Those who follow the CSOFT Communications blog are familiar with the myriad and interesting problems born from language AI models trained on the most abundant data resource available: what people say online. What people provide in textual volume, they do not necessarily match in thoughtful consideration, and while the gains for machine learning have been nothing short of astonishing, the gaps also continue to prove newsworthy. For all that our data reveals, a transcript of humanity’s activity falls short of a comprehensive education for algorithms that many hope will one day learn the spontaneous thought processes and linguistic reasoning that GPT-3, for example, can only mimic based on pattern recognition. One party very much interested in improving this is Meta, with its stated aim of developing not only monolingual artificial intelligence, but capabilities as ambitious as real-time AI translation for its metaverse developers to deploy wherever conducive to interactivity among participants in things like online gaming (a development noted in CSOFT’s recent metaverse localization white paper). This week, reports that Meta is pursuing its focus with a shift away from the addition of parameters to boost the brawn of natural language processing (NLP) and toward the modeling of our innate mind for language highlight how the toughest nuances of communication to capture in, for example, machine translation are not simply missing data, but complex relationships between discreet regions of the brain and words encountered. By studying how the brain responds to various phrases as a person recognizes them, Meta’s researchers are gaining clearer insights into where people do with their neural networks as machines are still unable to, and how to better approximate this with language AI.
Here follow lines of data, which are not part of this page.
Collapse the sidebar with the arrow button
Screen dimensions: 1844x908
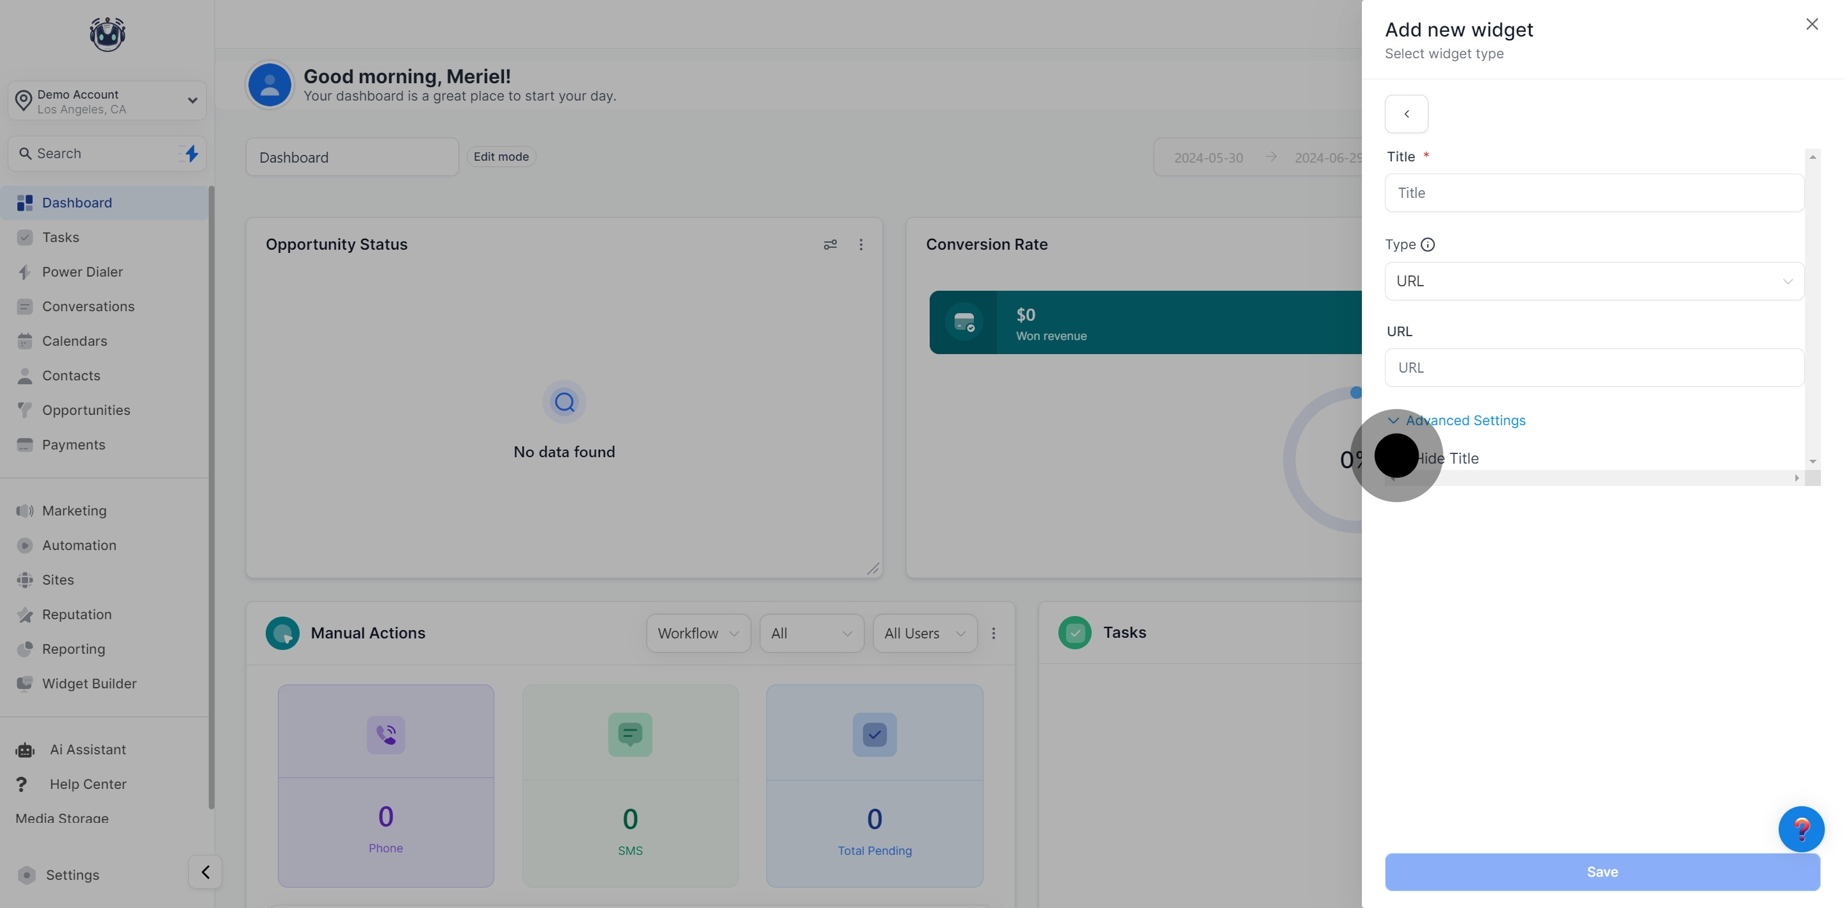tap(205, 871)
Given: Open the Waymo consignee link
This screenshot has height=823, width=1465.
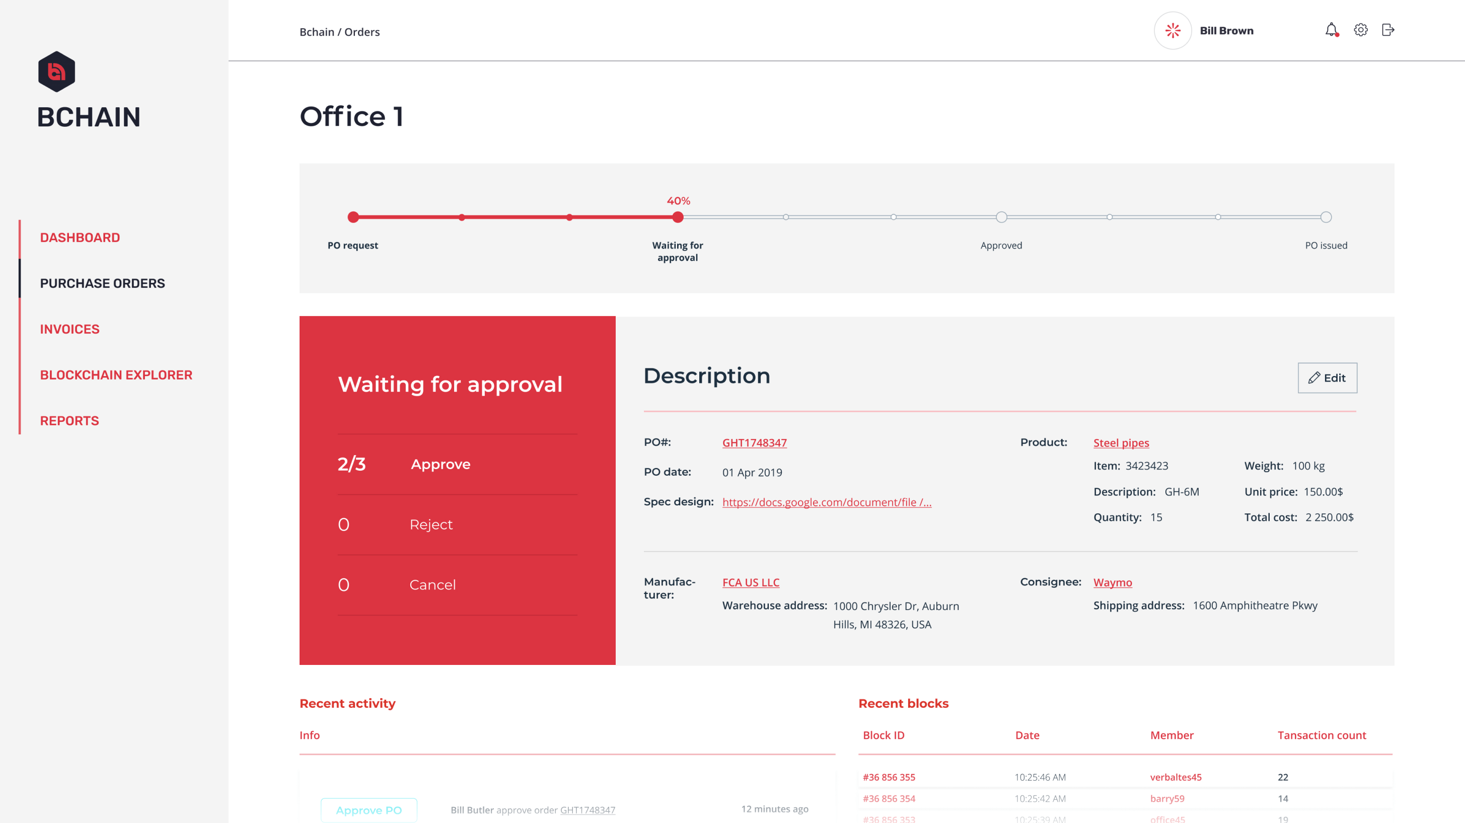Looking at the screenshot, I should pos(1112,582).
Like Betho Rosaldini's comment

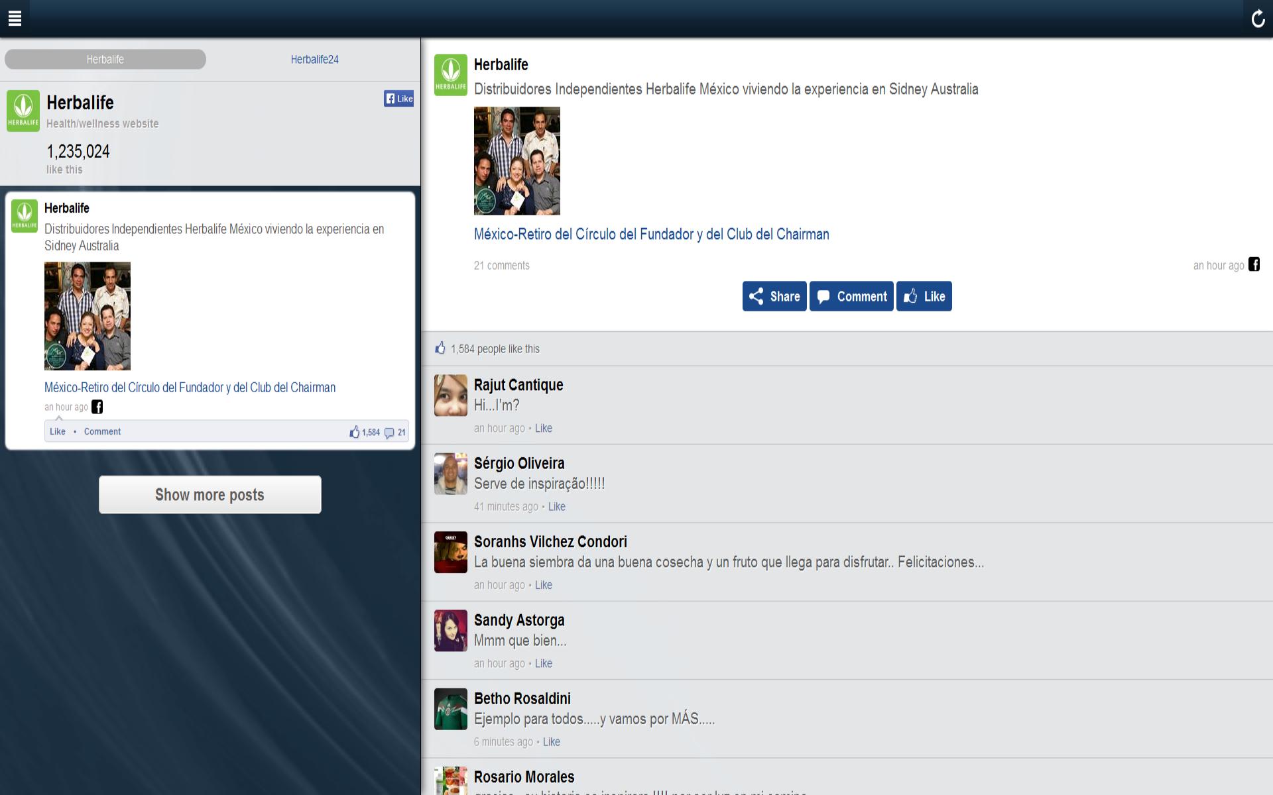pyautogui.click(x=551, y=742)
To pursue a deeper understanding of how brains use language, Meta relied on novel research on human subjects as well as known findings about linguistic algorithms as premises for exploration. In monitoring how different brain regions responded to linguistic prompts, researchers placed people into the same scenario as a typical NLP algorithm, studying how neural nodes activated one word at a time in anticipation of the various possibilities that would potentially be expected to follow it. The analogy provided by the researchers likens the difference between algorithms and humans as the difference between fishing for the rest of the sentence and looking forward to hearing it, specifically with the example, “Once upon a…”. Whereas a machine can determine “time” as the most likely next word in the sequence, people would simply leapfrog this determination while rushing into the mental ambience of a story being told, musing instead on what lies beyond this temporal indicator. Where children see dragons and castles, AI sees a statistical likelihood to carry a sentence forward. Ultimately, Meta hopes that by understanding how the physical structures of the mind conduct this process, it can better configure algorithms to experience and generate language in a similar fashion.
As always, the persistent limitations of experimental language AI highlight the virtues of better charted territories like machine translation post-editing, which actively address gaps in what machines are capable of through efforts from human linguists. Rather than just the flaws in its outputs, human linguists and translation experts leverage an eye for what is going on in language to correct inaccuracies and iron our awkward phrasings. Ultimately, but understanding what makes sense for a context – subject matter expertise – linguists are able to apply the imaginative component of language to the degree needed to amend the coarser statistical work of neural machine translation.